My dad says this will just be one of life's mysteries for me. Holding a healthy, living, cuddly baby of my own, I think I'll be able to accept the mysteries of life better than I do right now.


  1. This one sure is filled with mixed emotions. Your doctor is right though. Try to remember that the chances of your next pregnancy working out just fine are very, very high.

    Just my two cents here, but I think you definitely made the right decision not knowing the sex. My doctor let that slip out, even though we said we didn't want to know. Having that information will haunt me forever.

  2. Ah. "Normal" and "unexplained" are such nasty words sometimes. It's good, I suppose, but I so understand your need for an answer. I'm glad everything was normal, but sorry you don't know any more about the "why."

  3. Wow, so terribly sad, despite the nugget of good news. I hope the optimistic prognosis will start to feel more real after you've had some time to grieve over this new piece of information.

  4. I understand. I didn’t want there to be a chromosome problem either, but at least it would have explained the loss. It is so frustrating not knowing what went wrong. And knowing the sex is so personal. I did not cry the entire time I was going through the last m/c, but the minute they told me the sex I cried for hours.

  5. Sloper, I think it is REALLY COMMON for there to be a fatal developmental problem early in gestation even though the chromosomes are normal. The 'normal' diagnosis doesn't mean that there was no fatal mutation, it just means that the mutation was likely somatic, not inherited.
    It definitely doesn't mean that you lost a healthy child, it just means that this fetus' problems were idiosyncratic, and so not likely to be repeated in a future pregnancy.
    Development is just such a tricky sequence of events and so much can go wrong!
    I am sorry that they used the term 'normal'. That sounds really insensitive to me. I feel lie they should have said instead that you and your husband are normal, and that nothing in your genes led to this horrible event.
    I think it is good news, but of course any news is just a really really sad reminder.
    I have my fingers crossed for your next cycle!

  6. This is so sad, my heart is aching for you. I'm glad they didn't have any tissue to analyze for me...I don't know how I would have felt if it came back normal or abnormal....either way, it would have hurt. You are much stronger than I am.

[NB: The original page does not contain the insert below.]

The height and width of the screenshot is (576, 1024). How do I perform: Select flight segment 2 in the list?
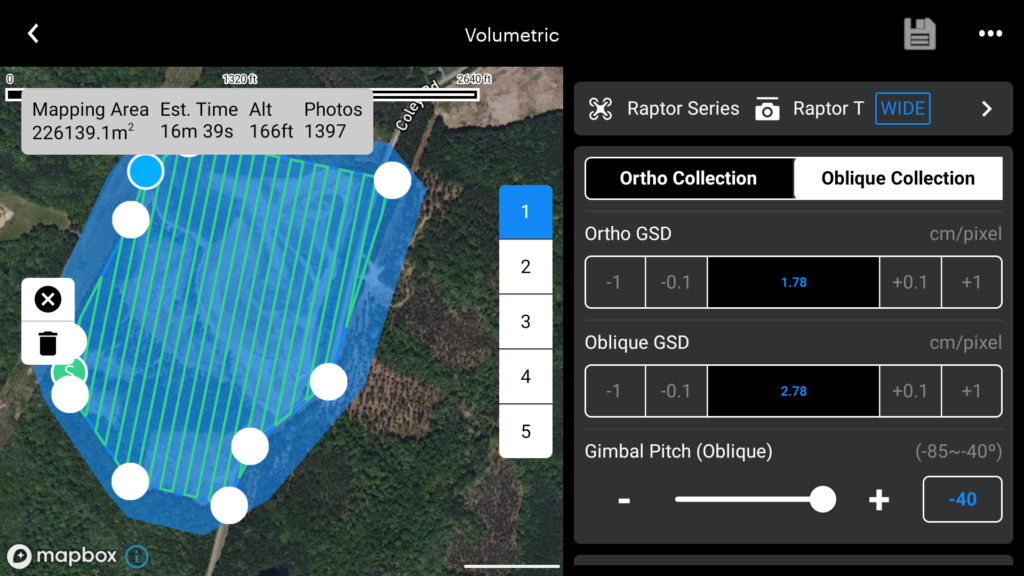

    I'm glad the positive news that your next baby will likely be normal and healthy...and full term. Thinking of you.

  7. Oh, honey. Hugs to you.

    We had the same thing happen to us, too. My OB explained that sometimes, a normal diagnosis can also mean that they actually just looked at YOUR chromosomes. Even with a D&C, it is difficult to get a "live" sample that can yield good results, especially if the baby's heart had stopped beating sometime before it was discovered.

    And there are so many other things that can "go wrong" in early pregnancy that have nothing to do with chromosomes. It doesn't necessarily meant that your baby would have been born healthy.

    THAT BEING SAID, having an answer always would have made ME feel better. To know a fatal trisomy had been what ended our pregnancies would have been somewhat of a comfort, except for then, as your doctor pointed out, you'd have to wonder if that increased your chances of it happening again in the future.

    The word "normal" always made me want to scratch my eyes out, because nothing seemed normal about losing babies. I remember after one panel came back back, all "normal," I hung up the phone and said the world NORMAL about twenty times. It just sounded like noise to me and had no meaning, and pretty much echoed how the rest of me was feeling.

    It is so hard, I know it is. I am thinking of you.

  8. Oh my gosh, my heart is hurting for you.

    It's too much for one person to bear, and I am so sorry you are carrying this. It's so complicated how the silver lining of "normal" is also the most painful part about the results. ((hugs))

  9. It is so hard. It is good and bad. We didn't get a chance to test on our lost babies, but we had tests done on me afterwards and everything came back 'normal'. It is what you want to hear, but not. All you really want is your baby back.

  10. I'm so sorry. I can completely understand the questions that come when you learn nothing was "wrong," but I hope these results bring you some peace for your future pregnancies.